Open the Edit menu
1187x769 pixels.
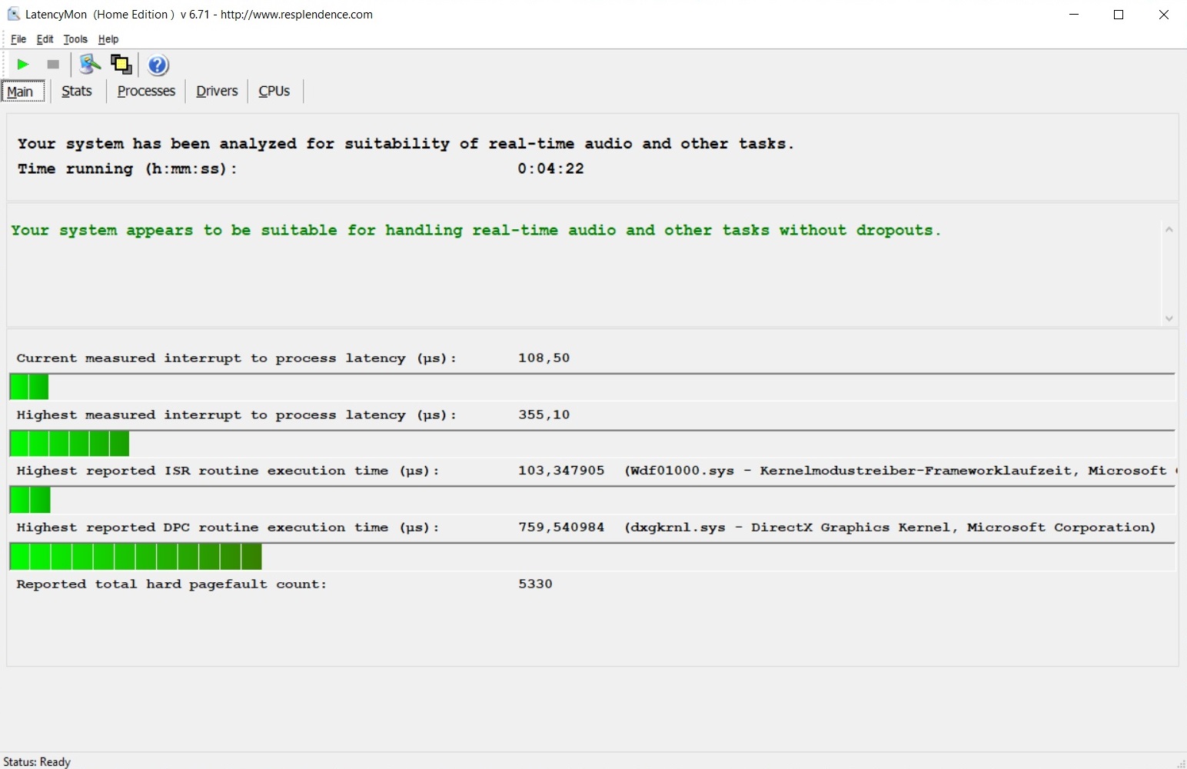[45, 39]
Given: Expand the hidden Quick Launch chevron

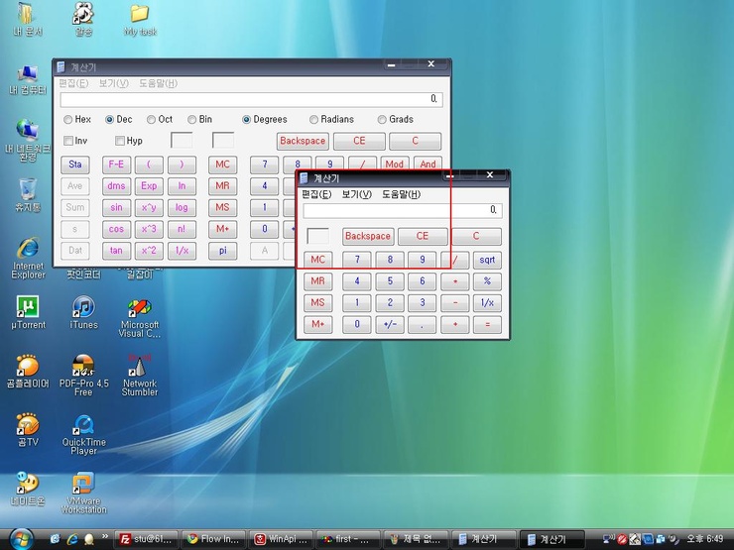Looking at the screenshot, I should tap(105, 536).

▸ **Exercise directions**
Can you copy every one of the records above word for word, leaving out the pictures?

▸ **Solution for this exercise**
Open the Edit menu
1187x769 pixels.
[45, 39]
Given: Expand the hidden Quick Launch chevron

Looking at the screenshot, I should tap(105, 536).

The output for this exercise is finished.